May This Be the Last N.Y. Philharmonic Post

I am really, really tired of blogging about this, but I have two more links that I can’t pass up (thanks to the readers who forwarded them). Both have to do with the N.Y. Philharmonic’s financial backers, and both reflect very different ways of viewing the orchestra’s visit — with and without its moral context. The first story, from long-time Korea hand Don Kirk, is mildly inspiring:

During one of the carefully scripted tours of the capital prior to Tuesday’s concert, two dozen well-to-do Philharmonic patrons surprised their omnipresent guides by refusing to toss flowers before the enormous statue of the late “Great Leader” Kim Il Sung, father of the current leader, Kim Jong Il.

“They offered us flowers at the hotel to put in front of the statue,” says G. Chris Andersen, founding partner of GC Andersen Partners, a New York investment banking firm. “We declined that opportunity, saying we don’t do that in our country.”

That small act of defiance was one sign of an ambivalence shared by many of the more than 100 musicians, who flew to South Korea to give the final concert of the tour Thursday.

Always nice to know that not all of our nation’s cultural elite is willing to bow to graven images of bloodthirsty despots.

While deeply moved by extraordinary displays of hospitality as well as the cheers of the audience, some of the musicians were uncomfortable about playing in a nation suffering from lack of food as well as political persecution.

“How many millions of people could be fed with all they spent on us,” asks Enrico DiCCecco, a violinist in his 47th year with the orchestra. “What killed us,” he says, is knowing that Kim Jong Il “is starving his own people.” [Christian Science Monitor, Don Kirk]

But as with glasses, some of us tend to see the head that is half empty. Our second story is about the Japanese-born countess, Lady Yoko Nagae Ceschina, whose late Italian husband (not to mention some good lawyers) left her with far more money than good judgment, and who recently decided that Kim Jong Il ought to have some of it:

She says she is funding the concert with faith that music can succeed where words and diplomacy fail. “I hope that this will lead to some good will,” she says in an interview at the Imperial Hotel in Tokyo. “Even if I’m criticized, I believe in my position.” [Wall Street Journal]

Faith yet! Strip away that, good taste, and thirty kilos of cellulite and you have Paris Hilton.

The Philharmonic later asked Mrs. Ceschina to sponsor the concert. The Philharmonic and Mrs. Ceschina declined to disclose the costs of housing, feeding and moving 280 musicians, staff and others. South Korean broadcasting network MBC and Asiana Airlines are providing transportation.

The orchestra has an exclusive, three-year sponsorship deal with Credit Suisse, which is funding the orchestra’s five-city tour of Asia that began Feb. 11. A Credit Suisse executive says it isn’t paying for the North Korea visit but wouldn’t elaborate.

Mrs. Ceschina says the Philharmonic sought her support because, unlike a corporate sponsor, she was undaunted by potential controversy. “It was probably good for them because I’m free from politics and companies,” she says. “I always support them without thinking about political issues.”

▸ WORK REQUIRED
How would you render this sentence from the N.Y. Philharmonic post in Spanish: "South Korean broadcasting network MBC and Asiana Airlines are providing transportation."?

▸ DATA PROVIDED

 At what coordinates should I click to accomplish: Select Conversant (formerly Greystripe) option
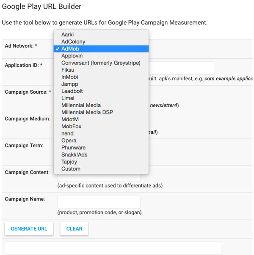pos(100,63)
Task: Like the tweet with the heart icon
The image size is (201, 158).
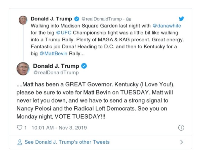Action: point(19,128)
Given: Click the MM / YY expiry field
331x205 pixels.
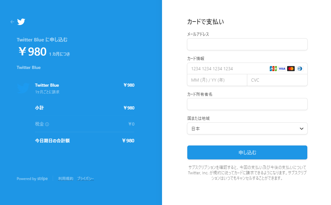Looking at the screenshot, I should tap(217, 80).
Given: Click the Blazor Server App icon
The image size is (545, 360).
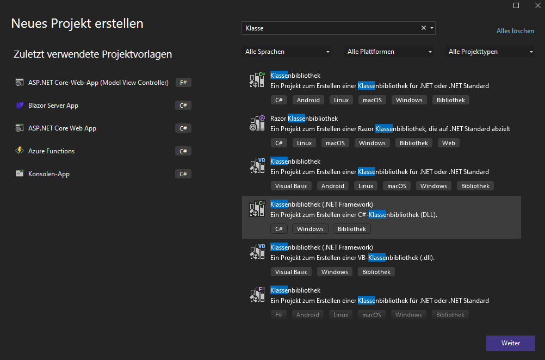Looking at the screenshot, I should click(x=20, y=105).
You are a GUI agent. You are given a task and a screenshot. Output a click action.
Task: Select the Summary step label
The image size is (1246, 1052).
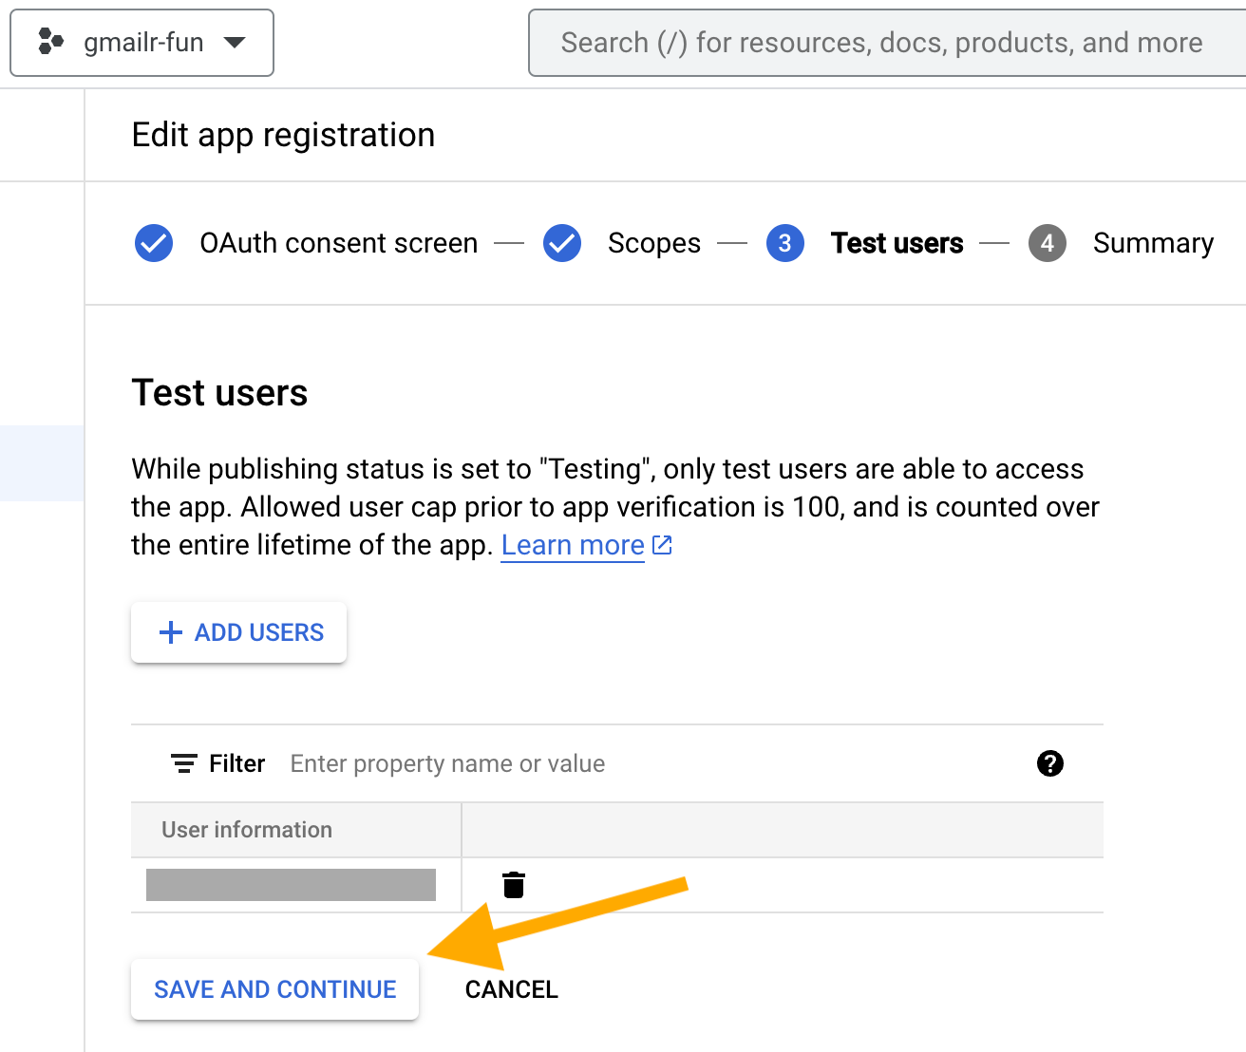[1153, 243]
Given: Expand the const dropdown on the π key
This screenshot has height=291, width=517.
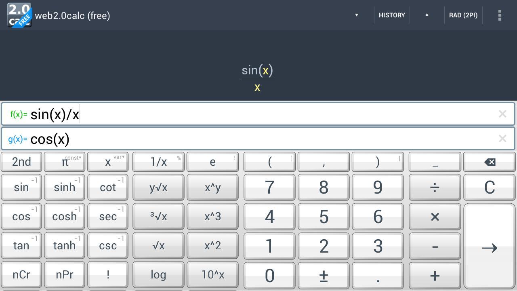Looking at the screenshot, I should tap(73, 158).
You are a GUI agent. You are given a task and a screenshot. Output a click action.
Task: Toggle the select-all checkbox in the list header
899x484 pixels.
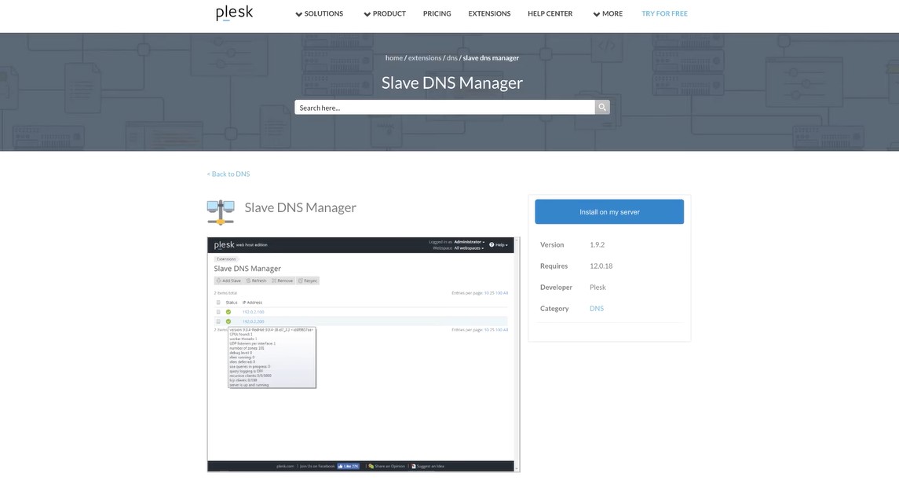coord(217,301)
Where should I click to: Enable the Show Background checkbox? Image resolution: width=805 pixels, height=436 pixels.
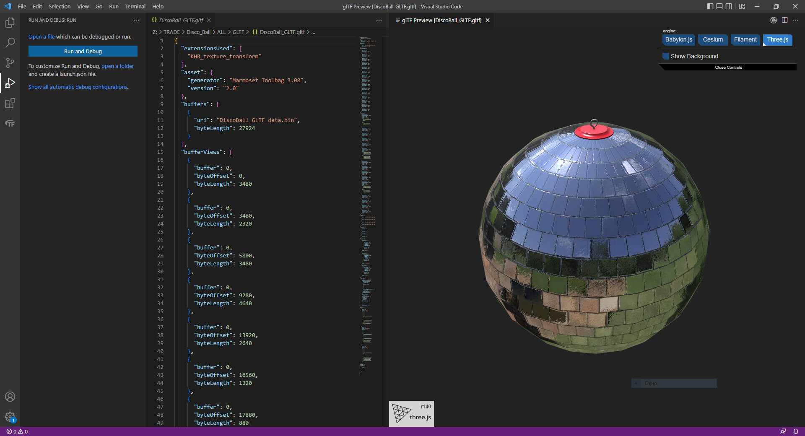[x=666, y=56]
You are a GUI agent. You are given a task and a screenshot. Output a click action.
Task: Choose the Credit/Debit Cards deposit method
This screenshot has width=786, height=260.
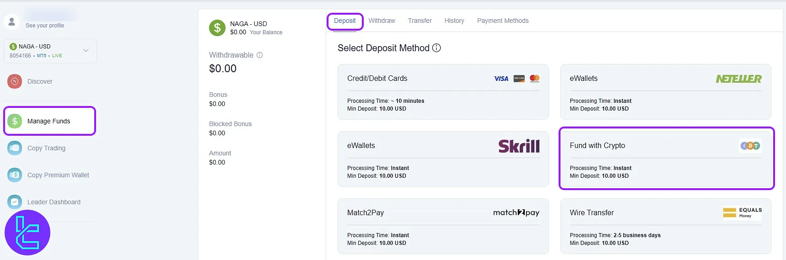click(x=443, y=92)
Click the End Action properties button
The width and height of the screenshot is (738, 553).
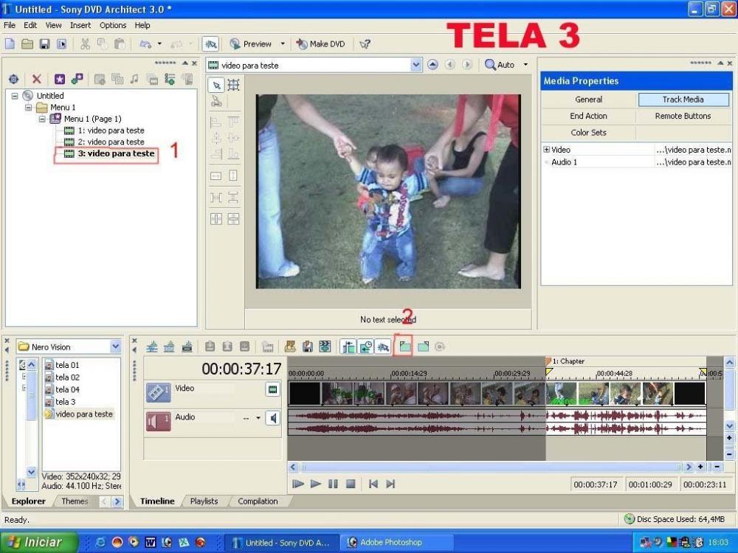tap(588, 116)
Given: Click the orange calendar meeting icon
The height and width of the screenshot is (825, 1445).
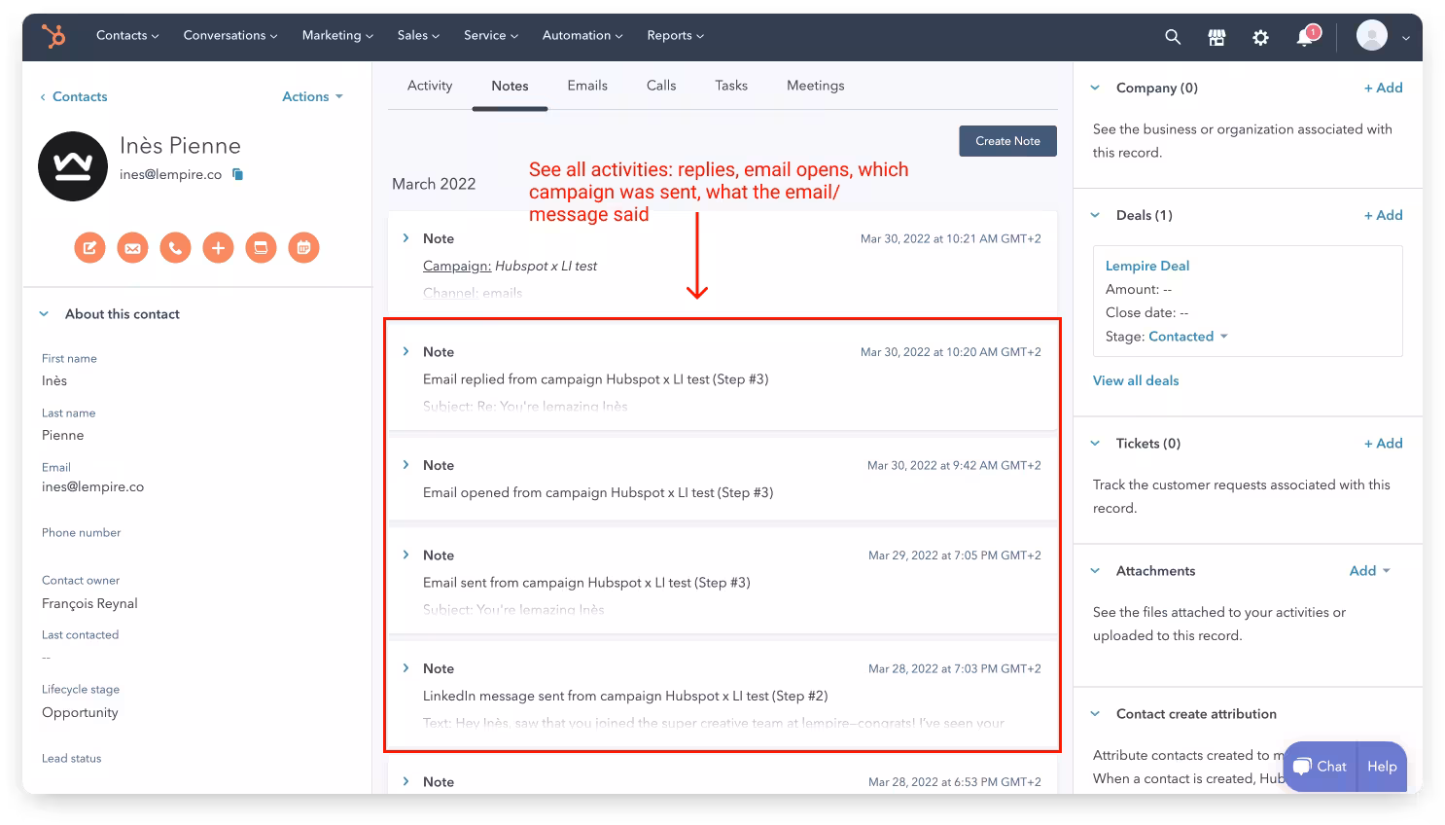Looking at the screenshot, I should (303, 247).
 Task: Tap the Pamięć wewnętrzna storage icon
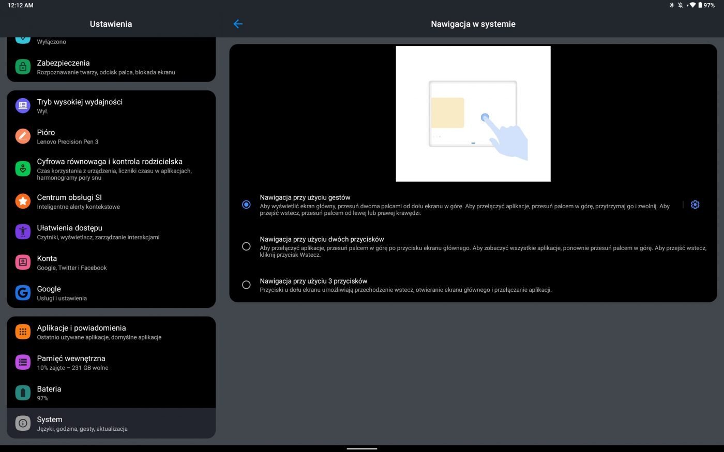tap(23, 363)

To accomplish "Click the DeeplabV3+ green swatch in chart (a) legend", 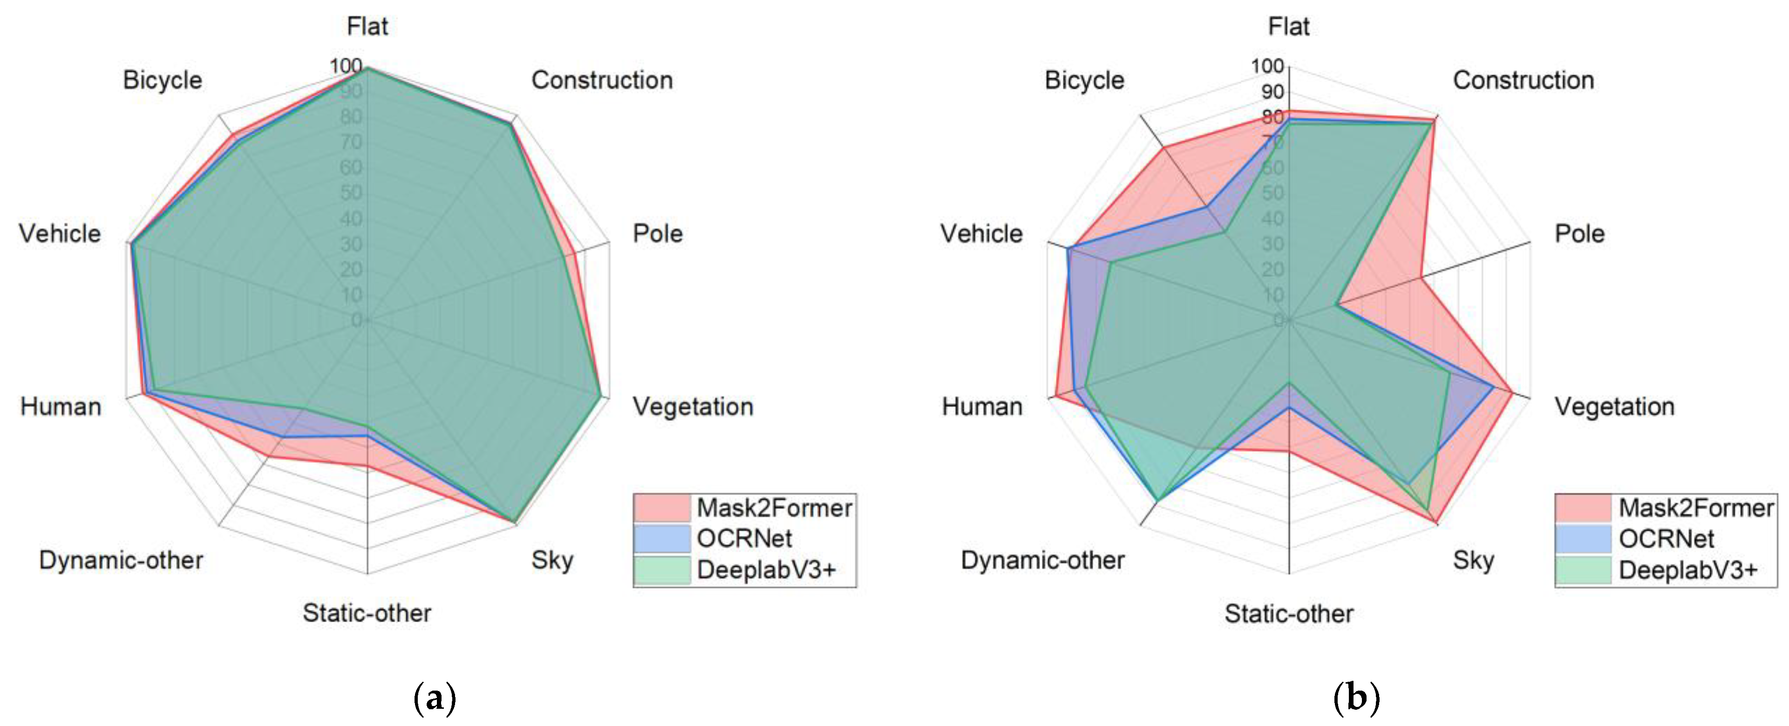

▸ COMPLETED TASK
La cadena de radiodifusión surcoreana MBC y Asiana Airlines están proporcionando el transporte.